Oliver Prescott
Oliver Prescott was a colonial-era physician, soldier, and judge.
Biography
He graduated from Harvard in 1750, and was distinguished at college for his literary attainments and correct deportment. After which he was apprenticed to Ebenezer Robie of Sudbury, who had been educated in Europe, and a disciple of the renowned Boerhaave, and was an eminent physician. Prescott's worked as a medical doctor in Massachusetts for nearly half a century. He was one of the original members of the Massachusetts Medical Society at its incorporation in 1781. He was president of the Middlesex Medical Society during the period of his existence. and then practiced medicine in Groton. He returned to Harvard to get an M.A. in 1753.In the Massachusetts militia, Prescott was appointed by the King George III a major, then lieutenant colonel and colonel. In 1776 he was appointed a brigadier general for Middlesex County by the executive council of Massachusetts: he also was in 1776 chosen as a member of the board of war. In 1777 he was elected a member of the Supreme Executive Council, and in 1778 he was appointed the third major general of the militia throughout the Commonwealth. He was elected town clerk of Groton from 1765 to 1777, inclusive. In 1779 Prescott was appointed to the office of judge of probate for the county of Middlesex, which he retained until his death.
In 1781 he was appointed second major general of the militia but soon tendered his resignation by reason of other important duties. In 1781 Prescott received from the government a commission to "cause to be arrested and committed to jail, any person whom he should deem the safety of the Commonwealth required to be retained of his personal liberty, or whose enlargement within the Commonwealth is dangerous thereto". He with his brother James and Jonathan and Amos Lawrence, and eleven others, were appointed to a committee to determine that the resolves of the continental congress relative to the "Test Oath", so-called, "be faithfully carried into effect".

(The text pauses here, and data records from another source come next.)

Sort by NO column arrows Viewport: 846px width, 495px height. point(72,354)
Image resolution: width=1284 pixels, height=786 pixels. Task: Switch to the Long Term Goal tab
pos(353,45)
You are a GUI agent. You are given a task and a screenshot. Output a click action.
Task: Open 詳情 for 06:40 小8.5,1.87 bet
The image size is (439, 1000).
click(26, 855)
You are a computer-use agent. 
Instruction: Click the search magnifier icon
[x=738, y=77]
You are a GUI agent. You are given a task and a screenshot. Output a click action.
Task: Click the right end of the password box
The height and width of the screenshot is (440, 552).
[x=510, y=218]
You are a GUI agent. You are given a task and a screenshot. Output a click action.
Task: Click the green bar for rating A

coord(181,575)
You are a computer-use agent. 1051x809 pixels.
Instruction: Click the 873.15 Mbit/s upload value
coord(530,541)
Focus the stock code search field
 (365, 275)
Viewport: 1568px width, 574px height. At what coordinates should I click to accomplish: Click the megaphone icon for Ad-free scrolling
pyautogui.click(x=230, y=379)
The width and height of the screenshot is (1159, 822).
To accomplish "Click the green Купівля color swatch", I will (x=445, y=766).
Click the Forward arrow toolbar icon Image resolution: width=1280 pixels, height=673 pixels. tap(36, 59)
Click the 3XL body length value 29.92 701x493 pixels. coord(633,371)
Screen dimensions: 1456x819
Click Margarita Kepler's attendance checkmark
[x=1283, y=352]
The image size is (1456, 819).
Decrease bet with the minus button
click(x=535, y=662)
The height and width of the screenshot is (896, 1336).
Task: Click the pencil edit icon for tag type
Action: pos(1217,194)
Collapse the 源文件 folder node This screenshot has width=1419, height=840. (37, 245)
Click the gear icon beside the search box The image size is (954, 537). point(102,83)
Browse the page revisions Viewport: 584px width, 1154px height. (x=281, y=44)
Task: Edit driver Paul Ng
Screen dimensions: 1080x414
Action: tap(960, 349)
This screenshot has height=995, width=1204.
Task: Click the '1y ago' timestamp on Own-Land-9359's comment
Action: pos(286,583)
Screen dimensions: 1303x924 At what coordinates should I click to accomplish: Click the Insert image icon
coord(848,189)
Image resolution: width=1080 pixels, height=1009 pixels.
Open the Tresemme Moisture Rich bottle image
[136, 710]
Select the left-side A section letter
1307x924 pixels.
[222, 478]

Prescott was incorporated a Fellow of the American Academy of Arts and Sciences in 1780. Also, one of the trustees of the Groton Academy, and the first president of the board. He was in stature six feet in height, somewhat corpulent, and possessed and ever practiced a peculiar suavity and politeness of manners, and a gentlemanly deportment, which strongly endeared him to the people, always commanding esteem and respect.
He and Lydia Baldwin married in 1756. Three of their seven children died in an epidemic of 1765/6.
From 1779 until his death, he was a judge of probate for Middlesex County. In 1780 he became one of the original fellows of the American Academy of Arts and Sciences, and he was a trustee, patron, and benefactor of Groton Academy.